[[ Material provided open ]]

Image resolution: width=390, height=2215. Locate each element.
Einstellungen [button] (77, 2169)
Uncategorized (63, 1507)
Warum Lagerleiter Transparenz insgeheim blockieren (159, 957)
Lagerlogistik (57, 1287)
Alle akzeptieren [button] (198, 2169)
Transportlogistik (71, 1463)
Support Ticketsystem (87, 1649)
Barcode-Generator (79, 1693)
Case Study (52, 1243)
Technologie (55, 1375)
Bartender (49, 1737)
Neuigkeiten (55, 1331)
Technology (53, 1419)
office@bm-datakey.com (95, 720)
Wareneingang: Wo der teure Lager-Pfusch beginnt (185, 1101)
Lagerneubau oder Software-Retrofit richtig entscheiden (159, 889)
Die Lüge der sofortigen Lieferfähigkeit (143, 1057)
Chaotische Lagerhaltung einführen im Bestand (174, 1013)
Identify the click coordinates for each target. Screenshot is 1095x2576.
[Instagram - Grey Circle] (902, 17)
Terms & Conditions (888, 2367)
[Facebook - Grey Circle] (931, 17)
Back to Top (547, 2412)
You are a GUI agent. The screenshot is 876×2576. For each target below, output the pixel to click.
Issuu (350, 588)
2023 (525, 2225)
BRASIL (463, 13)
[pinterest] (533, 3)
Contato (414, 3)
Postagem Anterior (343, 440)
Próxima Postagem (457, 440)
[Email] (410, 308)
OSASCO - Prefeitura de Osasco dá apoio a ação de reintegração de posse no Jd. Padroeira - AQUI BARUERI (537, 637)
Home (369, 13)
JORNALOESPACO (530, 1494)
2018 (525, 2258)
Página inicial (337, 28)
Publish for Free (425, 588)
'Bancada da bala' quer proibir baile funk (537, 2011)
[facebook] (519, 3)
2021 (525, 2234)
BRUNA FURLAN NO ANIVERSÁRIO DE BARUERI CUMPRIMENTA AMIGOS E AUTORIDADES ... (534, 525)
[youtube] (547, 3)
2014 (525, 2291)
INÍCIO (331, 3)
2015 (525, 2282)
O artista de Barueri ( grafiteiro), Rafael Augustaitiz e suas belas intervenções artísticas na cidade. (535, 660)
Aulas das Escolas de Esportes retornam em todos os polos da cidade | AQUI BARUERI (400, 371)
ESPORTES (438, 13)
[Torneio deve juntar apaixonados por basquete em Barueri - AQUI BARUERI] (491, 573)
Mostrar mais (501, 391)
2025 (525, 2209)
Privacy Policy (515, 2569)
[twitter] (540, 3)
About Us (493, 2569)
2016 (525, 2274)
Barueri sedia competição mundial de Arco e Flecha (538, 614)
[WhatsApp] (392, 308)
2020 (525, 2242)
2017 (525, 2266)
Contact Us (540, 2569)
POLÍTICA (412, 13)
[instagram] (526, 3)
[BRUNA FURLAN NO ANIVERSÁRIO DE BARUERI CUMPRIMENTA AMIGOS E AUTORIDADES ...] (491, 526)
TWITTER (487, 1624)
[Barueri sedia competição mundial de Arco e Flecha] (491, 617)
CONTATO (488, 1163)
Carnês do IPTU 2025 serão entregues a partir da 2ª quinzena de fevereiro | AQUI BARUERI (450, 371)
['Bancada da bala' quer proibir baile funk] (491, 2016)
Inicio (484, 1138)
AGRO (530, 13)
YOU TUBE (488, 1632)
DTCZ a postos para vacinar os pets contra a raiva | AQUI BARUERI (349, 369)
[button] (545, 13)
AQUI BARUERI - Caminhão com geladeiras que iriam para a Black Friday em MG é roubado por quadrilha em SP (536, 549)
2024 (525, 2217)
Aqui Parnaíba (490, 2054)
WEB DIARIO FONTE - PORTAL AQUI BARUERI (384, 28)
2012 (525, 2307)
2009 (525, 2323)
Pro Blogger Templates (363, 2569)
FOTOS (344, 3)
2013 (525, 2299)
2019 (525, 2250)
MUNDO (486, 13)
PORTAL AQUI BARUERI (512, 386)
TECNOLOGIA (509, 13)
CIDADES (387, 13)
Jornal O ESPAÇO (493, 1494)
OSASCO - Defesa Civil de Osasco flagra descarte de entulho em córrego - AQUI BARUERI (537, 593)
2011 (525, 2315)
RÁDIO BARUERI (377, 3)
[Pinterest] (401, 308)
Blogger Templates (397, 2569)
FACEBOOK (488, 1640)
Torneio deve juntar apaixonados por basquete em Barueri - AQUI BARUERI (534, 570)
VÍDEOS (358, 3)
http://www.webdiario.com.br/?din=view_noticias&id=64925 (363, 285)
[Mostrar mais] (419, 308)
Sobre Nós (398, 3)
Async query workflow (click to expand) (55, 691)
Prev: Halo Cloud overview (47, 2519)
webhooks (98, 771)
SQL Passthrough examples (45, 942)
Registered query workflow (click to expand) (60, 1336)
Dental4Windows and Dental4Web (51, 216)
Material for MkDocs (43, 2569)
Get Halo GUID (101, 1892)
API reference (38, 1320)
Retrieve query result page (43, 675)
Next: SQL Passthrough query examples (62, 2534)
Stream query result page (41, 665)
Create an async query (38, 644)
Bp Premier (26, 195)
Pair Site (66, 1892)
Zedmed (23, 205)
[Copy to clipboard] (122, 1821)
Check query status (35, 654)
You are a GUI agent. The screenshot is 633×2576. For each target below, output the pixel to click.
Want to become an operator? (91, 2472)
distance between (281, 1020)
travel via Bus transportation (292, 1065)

[[ Material provided closed ]]

### Your goal
Once a line of the records is found to contain "below", copy it out.

### Task answer
You are a GUI agent. The screenshot is 876×2576. For each target below, output the pixel to click.
You are a GUI agent. The screenshot is 633×2576. For each target below, output the pixel to click.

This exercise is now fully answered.